* _Work to complete_
Write out the complaint about monthly period pain below in full, word for word.

* _Extract to read_
-.-.-

Okay, so I won’t be the first or the last person to complain about that beautiful time of the month that reminds you you are in fact a woman (not just a man with different parts) and have emerged from puberty.  Thank you, God, for this wonderful reminder.  But I am not a fan.  This discomfort and pain every 20-30 days is unnecessary in my opinion.  Refraining from discussing the disgusting, cramps, bloating and irritability are not things I need to add to my life.  As it stands, I’m bitchy and unhappy enough already.  Why can’t this time feel nice, like a warm bath or a good massage?  Why must I feel like my insides are fighting with each other and I’m the only person losing?  My special women parts are beating each other up with what feels like spiked brass knuckles and steel-toe cowboy boots.  Pain that can only be eased by potent pain killers doesn’t sound like an appropriate reminder of the magic and wonder of pregnancy.

I’m very sorry if I’m not the most pleasant for the four days while my body is reminding me I’m not pregnant and this pain is nothing in comparison to what I can look forward to in the beauty of child birth but I don’t have much sympathy for you.  Just leave me alone.  I will do my best to remain pleasant as long as I’m given my space.  I need to sleep, eat chocolate, sleep, roll into a ball, eat chocolate, sleep, work and sleep.  If anything you have to say to me doesn’t fit into one of those categories, check in with me next week.

-.-.-

* _Records provided_
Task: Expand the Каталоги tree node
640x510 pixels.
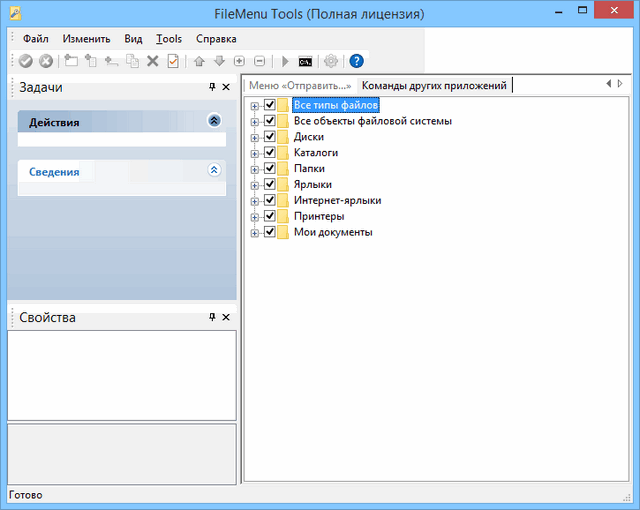Action: 256,153
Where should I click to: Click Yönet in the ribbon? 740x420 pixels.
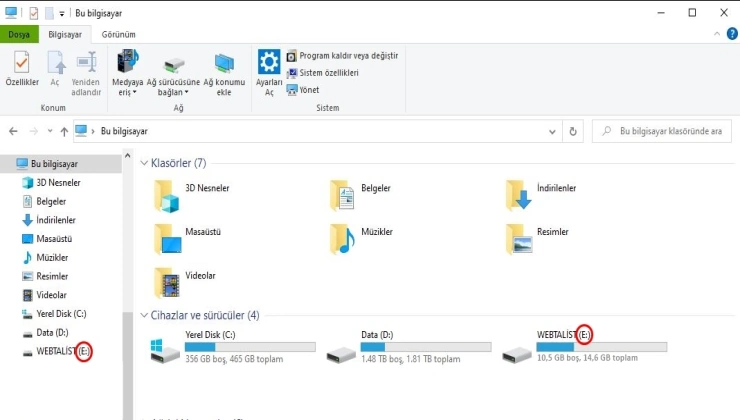point(309,89)
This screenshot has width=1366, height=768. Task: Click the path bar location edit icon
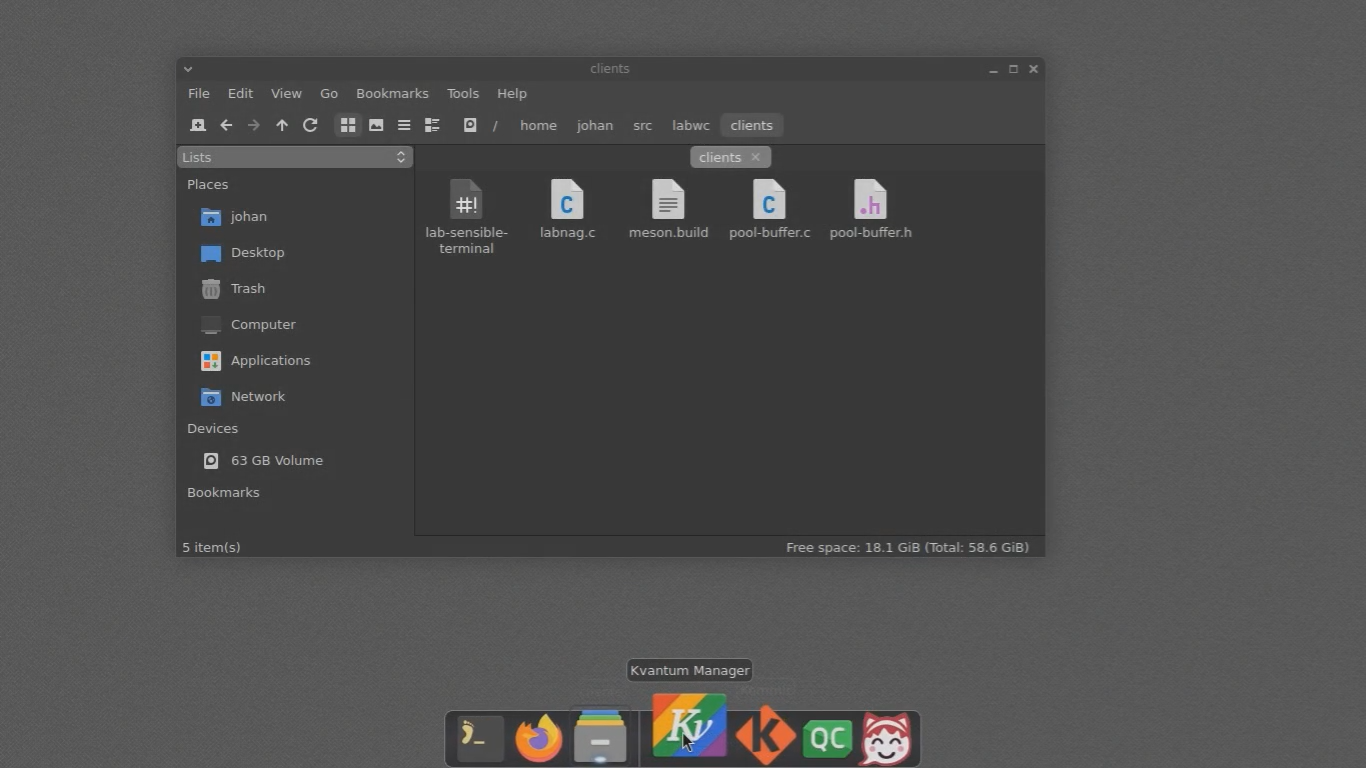(x=470, y=125)
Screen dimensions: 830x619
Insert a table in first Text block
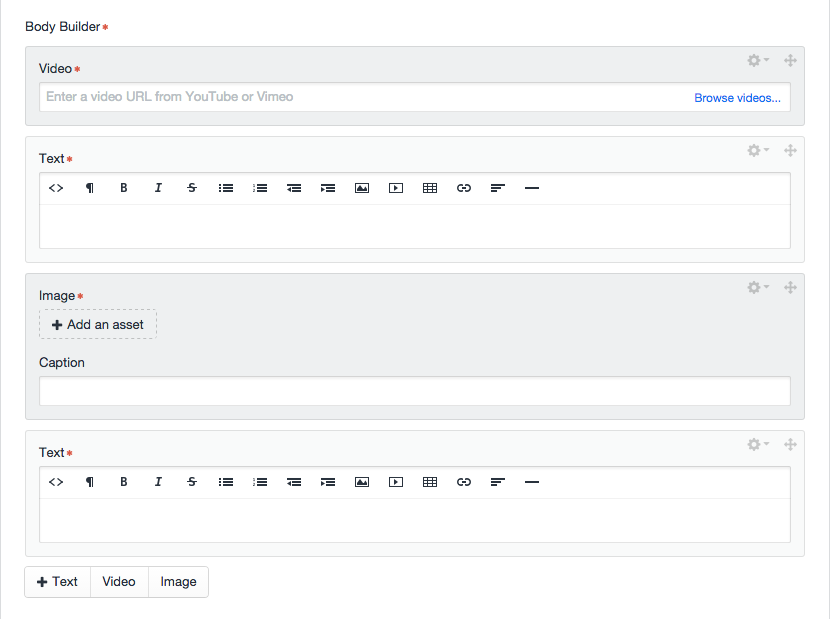430,188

-.-.-

* _Output_
Okay, so I won’t be the first or the last person to complain about that beautiful time of the month that reminds you you are in fact a woman (not just a man with different parts) and have emerged from puberty.  Thank you, God, for this wonderful reminder.  But I am not a fan.  This discomfort and pain every 20-30 days is unnecessary in my opinion.  Refraining from discussing the disgusting, cramps, bloating and irritability are not things I need to add to my life.  As it stands, I’m bitchy and unhappy enough already.  Why can’t this time feel nice, like a warm bath or a good massage?  Why must I feel like my insides are fighting with each other and I’m the only person losing?  My special women parts are beating each other up with what feels like spiked brass knuckles and steel-toe cowboy boots.  Pain that can only be eased by potent pain killers doesn’t sound like an appropriate reminder of the magic and wonder of pregnancy.

I’m very sorry if I’m not the most pleasant for the four days while my body is reminding me I’m not pregnant and this pain is nothing in comparison to what I can look forward to in the beauty of child birth but I don’t have much sympathy for you.  Just leave me alone.  I will do my best to remain pleasant as long as I’m given my space.  I need to sleep, eat chocolate, sleep, roll into a ball, eat chocolate, sleep, work and sleep.  If anything you have to say to me doesn’t fit into one of those categories, check in with me next week.